─── Material provided ───
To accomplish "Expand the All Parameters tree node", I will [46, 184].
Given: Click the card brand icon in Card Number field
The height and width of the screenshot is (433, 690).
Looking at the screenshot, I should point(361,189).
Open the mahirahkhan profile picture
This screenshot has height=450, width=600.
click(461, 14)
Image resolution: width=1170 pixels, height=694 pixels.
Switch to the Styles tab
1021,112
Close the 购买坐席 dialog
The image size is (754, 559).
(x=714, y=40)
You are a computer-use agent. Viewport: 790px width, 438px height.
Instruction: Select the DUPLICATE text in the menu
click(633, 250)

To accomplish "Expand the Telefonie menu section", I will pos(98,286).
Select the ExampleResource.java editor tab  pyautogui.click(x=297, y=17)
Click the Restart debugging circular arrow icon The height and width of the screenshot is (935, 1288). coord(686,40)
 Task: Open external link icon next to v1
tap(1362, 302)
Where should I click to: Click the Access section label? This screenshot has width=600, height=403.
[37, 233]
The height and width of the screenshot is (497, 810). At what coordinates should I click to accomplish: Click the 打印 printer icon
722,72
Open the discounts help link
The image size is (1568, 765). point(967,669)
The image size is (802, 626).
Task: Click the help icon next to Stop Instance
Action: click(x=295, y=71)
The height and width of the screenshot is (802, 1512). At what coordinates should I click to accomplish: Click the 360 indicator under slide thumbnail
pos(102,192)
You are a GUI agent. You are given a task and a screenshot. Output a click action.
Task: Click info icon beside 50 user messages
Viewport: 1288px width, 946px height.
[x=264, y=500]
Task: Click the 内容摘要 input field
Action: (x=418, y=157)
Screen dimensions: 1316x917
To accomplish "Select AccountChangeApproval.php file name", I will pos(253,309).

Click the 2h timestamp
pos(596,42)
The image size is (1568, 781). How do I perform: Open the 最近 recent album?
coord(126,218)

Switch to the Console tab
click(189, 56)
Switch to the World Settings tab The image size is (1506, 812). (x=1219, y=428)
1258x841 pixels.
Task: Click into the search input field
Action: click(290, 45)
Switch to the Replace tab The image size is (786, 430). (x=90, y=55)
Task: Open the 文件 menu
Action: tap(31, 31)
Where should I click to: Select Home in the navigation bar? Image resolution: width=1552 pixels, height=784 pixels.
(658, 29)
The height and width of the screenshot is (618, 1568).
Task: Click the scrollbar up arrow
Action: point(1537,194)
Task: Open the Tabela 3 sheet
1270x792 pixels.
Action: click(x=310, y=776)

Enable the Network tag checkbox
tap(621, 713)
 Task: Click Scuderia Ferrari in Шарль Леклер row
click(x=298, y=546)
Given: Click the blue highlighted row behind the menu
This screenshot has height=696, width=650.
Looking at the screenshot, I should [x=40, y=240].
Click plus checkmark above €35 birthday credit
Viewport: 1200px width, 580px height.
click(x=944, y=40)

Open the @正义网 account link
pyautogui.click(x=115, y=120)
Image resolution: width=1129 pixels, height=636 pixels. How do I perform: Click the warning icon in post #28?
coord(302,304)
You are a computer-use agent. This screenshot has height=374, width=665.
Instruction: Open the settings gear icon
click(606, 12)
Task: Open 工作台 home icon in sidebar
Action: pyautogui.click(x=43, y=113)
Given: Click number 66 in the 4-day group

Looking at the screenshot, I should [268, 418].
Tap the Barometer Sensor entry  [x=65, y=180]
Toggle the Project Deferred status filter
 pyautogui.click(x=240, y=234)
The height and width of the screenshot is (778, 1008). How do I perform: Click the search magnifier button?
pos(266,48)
───
#### [Activity]
Your response must consist of every line above, reproduced exactly.

#### [Output for this task]
To accomplish "Expand the All Parameters tree node", I will [46, 184].
Given: Click the card brand icon in Card Number field
The height and width of the screenshot is (433, 690).
Looking at the screenshot, I should point(361,189).
Open the mahirahkhan profile picture
This screenshot has height=450, width=600.
click(461, 14)
Image resolution: width=1170 pixels, height=694 pixels.
Switch to the Styles tab
1021,112
Close the 购买坐席 dialog
The image size is (754, 559).
(x=714, y=40)
You are a computer-use agent. Viewport: 790px width, 438px height.
Instruction: Select the DUPLICATE text in the menu
click(633, 250)

To accomplish "Expand the Telefonie menu section", I will pos(98,286).
Select the ExampleResource.java editor tab  pyautogui.click(x=297, y=17)
Click the Restart debugging circular arrow icon The height and width of the screenshot is (935, 1288). coord(686,40)
 Task: Open external link icon next to v1
tap(1362, 302)
Where should I click to: Click the Access section label? This screenshot has width=600, height=403.
[37, 233]
The height and width of the screenshot is (497, 810). At what coordinates should I click to accomplish: Click the 打印 printer icon
722,72
Open the discounts help link
The image size is (1568, 765). point(967,669)
The image size is (802, 626).
Task: Click the help icon next to Stop Instance
Action: click(x=295, y=71)
The height and width of the screenshot is (802, 1512). At what coordinates should I click to accomplish: Click the 360 indicator under slide thumbnail
pos(102,192)
You are a GUI agent. You are given a task and a screenshot. Output a click action.
Task: Click info icon beside 50 user messages
Viewport: 1288px width, 946px height.
[x=264, y=500]
Task: Click the 内容摘要 input field
Action: (x=418, y=157)
Screen dimensions: 1316x917
To accomplish "Select AccountChangeApproval.php file name", I will pos(253,309).

Click the 2h timestamp
pos(596,42)
The image size is (1568, 781). How do I perform: Open the 最近 recent album?
coord(126,218)

Switch to the Console tab
click(189, 56)
Switch to the World Settings tab The image size is (1506, 812). (x=1219, y=428)
1258x841 pixels.
Task: Click into the search input field
Action: click(290, 45)
Switch to the Replace tab The image size is (786, 430). (x=90, y=55)
Task: Open the 文件 menu
Action: tap(31, 31)
Where should I click to: Select Home in the navigation bar? Image resolution: width=1552 pixels, height=784 pixels.
(658, 29)
The height and width of the screenshot is (618, 1568).
Task: Click the scrollbar up arrow
Action: point(1537,194)
Task: Open the Tabela 3 sheet
1270x792 pixels.
Action: click(x=310, y=776)

Enable the Network tag checkbox
tap(621, 713)
 Task: Click Scuderia Ferrari in Шарль Леклер row
click(x=298, y=546)
Given: Click the blue highlighted row behind the menu
This screenshot has height=696, width=650.
Looking at the screenshot, I should [x=40, y=240].
Click plus checkmark above €35 birthday credit
Viewport: 1200px width, 580px height.
click(x=944, y=40)

Open the @正义网 account link
pyautogui.click(x=115, y=120)
Image resolution: width=1129 pixels, height=636 pixels. How do I perform: Click the warning icon in post #28?
coord(302,304)
You are a computer-use agent. This screenshot has height=374, width=665.
Instruction: Open the settings gear icon
click(606, 12)
Task: Open 工作台 home icon in sidebar
Action: pyautogui.click(x=43, y=113)
Given: Click number 66 in the 4-day group

Looking at the screenshot, I should [268, 418].
Tap the Barometer Sensor entry  [x=65, y=180]
Toggle the Project Deferred status filter
 pyautogui.click(x=240, y=234)
The height and width of the screenshot is (778, 1008). How do I perform: Click the search magnifier button?
pos(266,48)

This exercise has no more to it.